On Thursday (18 October), the Office for National Statistics published the results of its latest crime survey, and it features some eye-catching stats. According to the release, the number of cyber crime incidents involving the public in England and Wales has fallen by 30 per cent in 12 months, from 1.6m to 1.1m.
After a year of data breaches, malware attacks and phishing campaigns, this may come as a surprise to many in the industry – but it’s worth considering the context in which the data was collected, and exactly what it reflects.
Here’s the full breakdown:
|Offence group||Jul ’16 to Jun ’17||Jul ’17 to Jun ’18||Percentage change||Asterisk for statistical significance|
|Unauthorised access to personal information (including hacking)||535||515||-4|
|Unweighted base – number of adults||17,029||30,262|
The fall is driven by a drop in the number of viruses, not breaches
Crime data has always been troublesome. The National Crime Survey was introduced in 1982 in an effort to establish an accurate assessment of how many crimes are committed every year. Rather than looking just at reported incidents, the ONS decided to survey members of the public in England and Wales to find out how much crime hadn’t reached the police. But it doesn’t include crimes exclusively affecting businesses, which is a key caveat for this data.

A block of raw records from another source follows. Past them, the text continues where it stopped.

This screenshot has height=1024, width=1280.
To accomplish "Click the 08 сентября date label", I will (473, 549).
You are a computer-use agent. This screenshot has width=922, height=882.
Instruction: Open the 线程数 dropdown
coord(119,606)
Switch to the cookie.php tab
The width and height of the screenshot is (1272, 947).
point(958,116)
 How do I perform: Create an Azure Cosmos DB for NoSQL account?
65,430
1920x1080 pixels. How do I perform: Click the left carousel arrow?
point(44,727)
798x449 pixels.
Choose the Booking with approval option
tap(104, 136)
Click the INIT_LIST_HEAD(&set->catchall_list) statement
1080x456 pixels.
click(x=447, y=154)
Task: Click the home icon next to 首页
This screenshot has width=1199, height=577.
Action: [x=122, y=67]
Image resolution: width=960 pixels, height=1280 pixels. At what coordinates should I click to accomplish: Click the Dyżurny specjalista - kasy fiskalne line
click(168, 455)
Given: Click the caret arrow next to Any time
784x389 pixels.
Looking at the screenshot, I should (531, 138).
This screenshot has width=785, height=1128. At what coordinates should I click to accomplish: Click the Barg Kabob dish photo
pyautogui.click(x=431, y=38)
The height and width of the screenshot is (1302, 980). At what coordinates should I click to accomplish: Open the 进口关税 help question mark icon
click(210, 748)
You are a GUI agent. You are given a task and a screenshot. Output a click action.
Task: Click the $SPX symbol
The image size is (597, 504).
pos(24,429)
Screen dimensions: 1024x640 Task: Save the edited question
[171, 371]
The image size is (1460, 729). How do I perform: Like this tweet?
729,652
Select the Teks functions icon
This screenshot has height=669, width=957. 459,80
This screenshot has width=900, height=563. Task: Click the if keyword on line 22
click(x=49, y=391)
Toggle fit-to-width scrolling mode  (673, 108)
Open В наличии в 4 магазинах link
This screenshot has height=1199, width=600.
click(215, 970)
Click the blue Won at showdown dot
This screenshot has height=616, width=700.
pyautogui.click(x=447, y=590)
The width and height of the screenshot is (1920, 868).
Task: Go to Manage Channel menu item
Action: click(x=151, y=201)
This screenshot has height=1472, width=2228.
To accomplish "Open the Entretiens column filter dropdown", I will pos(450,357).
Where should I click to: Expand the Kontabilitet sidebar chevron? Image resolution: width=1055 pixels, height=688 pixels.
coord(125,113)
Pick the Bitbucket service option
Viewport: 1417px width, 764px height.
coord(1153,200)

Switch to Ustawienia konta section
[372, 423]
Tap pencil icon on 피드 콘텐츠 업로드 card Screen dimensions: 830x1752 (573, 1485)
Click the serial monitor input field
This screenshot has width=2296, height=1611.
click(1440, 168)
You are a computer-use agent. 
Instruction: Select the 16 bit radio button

In 2015, the survey was updated to include computer misuse for the first time, and the data was split into two categories: computer viruses, such as ransomware, spyware and cryptomining malware, and unauthorised access to personal information, including the kind often stolen by hackers.
“Up to the year ending September 2017 the questions were asked of half the survey sample,” the ONS states. “From October 2017 onwards the questions are being asked of a full survey sample.”
However, it goes on to explain that the estimates were approved by the Office for Statistic Regulation in March, and that the overall percentage change is statistically significant.
As the ONS notes, the 30 per cent decline in computer misuse is driven by a dramatic drop in the number of incidents involving computer viruses, which fell by 43 per cent – from just over one million to 606,000. This data is corroborated by the latest results from the City of London Police’s National Fraud Intelligence Bureau. While the NFIB reported a 4 per cent rise in cyber crime in the year ending June 2018, the rise was “less pronounced than that seen in year ending June 2017” because, as the ONS states, there was “a notable decrease of 24 per cent for the latest year in computer viruses (down to 6,260 offences)”.
If last year was the year of ransomware, 2018 may be the year of cryptomining
Security experts often describe 2017 as “the year of ransomware”. Microsoft Windows exploits developed by the NSA and later stolen and dumped on the dark web were a gift to cyber criminal groups, giving inexperienced hackers the chance to launch extraordinarily sophisticated attacks.
A group since linked to North Korea was one of the first to seize on the opportunity. They used the NSA’s EternalBlue exploit to launch a massive attack that swept through hundreds of thousands of computers around the world, encrypting data as it spread.
However, by the end of June 2017, when the ONS’s figures refresh, WannaCry’s once seemingly relentless march had all but ground to a halt. It was followed just weeks later by another strain of ransomware known as NotPetya, which hit dozens of companies around the world, but had limited impact on consumers, and would have minimal, if any, influence on the ONS’s latest figures.
In the last 12 months, many attackers have moved away from ransomware altogether. “An increasing number of cybercriminals view cryptoware as a more lucrative alternative to ransomware,” says Redscan’s cyber security director Mark Nicholls. “Malware is secretly installed onto unsuspecting hosts in order to harness their computer processing power for the purpose of mining cryptocurrency, which is then transferred to an attacker’s digital wallet.”
“Unlike a ransomware, there is no message to tell the victim they were hit; the malware simply runs in the background,” adds Nicholls. “There’s no such thing as a victimless crime, however. Crypotojacking cost UK citizens and businesses millions in lost productivity, while these attacks can also be used as a springboard to launch other threats.”
Webroot’s latest threat report revealed a “massive shift from ransomware to cryptomining” in the first half of the year.
The fall in data breaches is statistically insignificant
The other half of the data is also intriguing. Given the spate of data breaches in recent months from British Airways to Ticketmaster, some might be surprised to see that there was a four per cent fall in unauthorised access to personal information in the last year. It’s worth noting at this stage that this drop is not deemed statistically significant and that many of the biggest breaches of the last few months emerged largely after the ONS stopped surveying people. The magecart card-skimming campaign, for example, which appears to have been responsible for some of the biggest breaches of the year, including BA and Ticketmaster, appeared to peak in mid-September, several weeks after the ONS stopped gathering the data.
But drawing trends is difficult
The rise of more discreet exploitations such as cryptomining may have a part to play in the significant decline in virus incidents, but it’s worth bearing in mind that the data points, while deemed statistically significant by the ONS, cover just two years. The ONS’s researchers warned that “caution must be taken in drawing conclusions about trends at this early stage”. While the data appears to show an extreme decline in incidents, it’s too soon to conclude that we’re winning the war on cyber crime.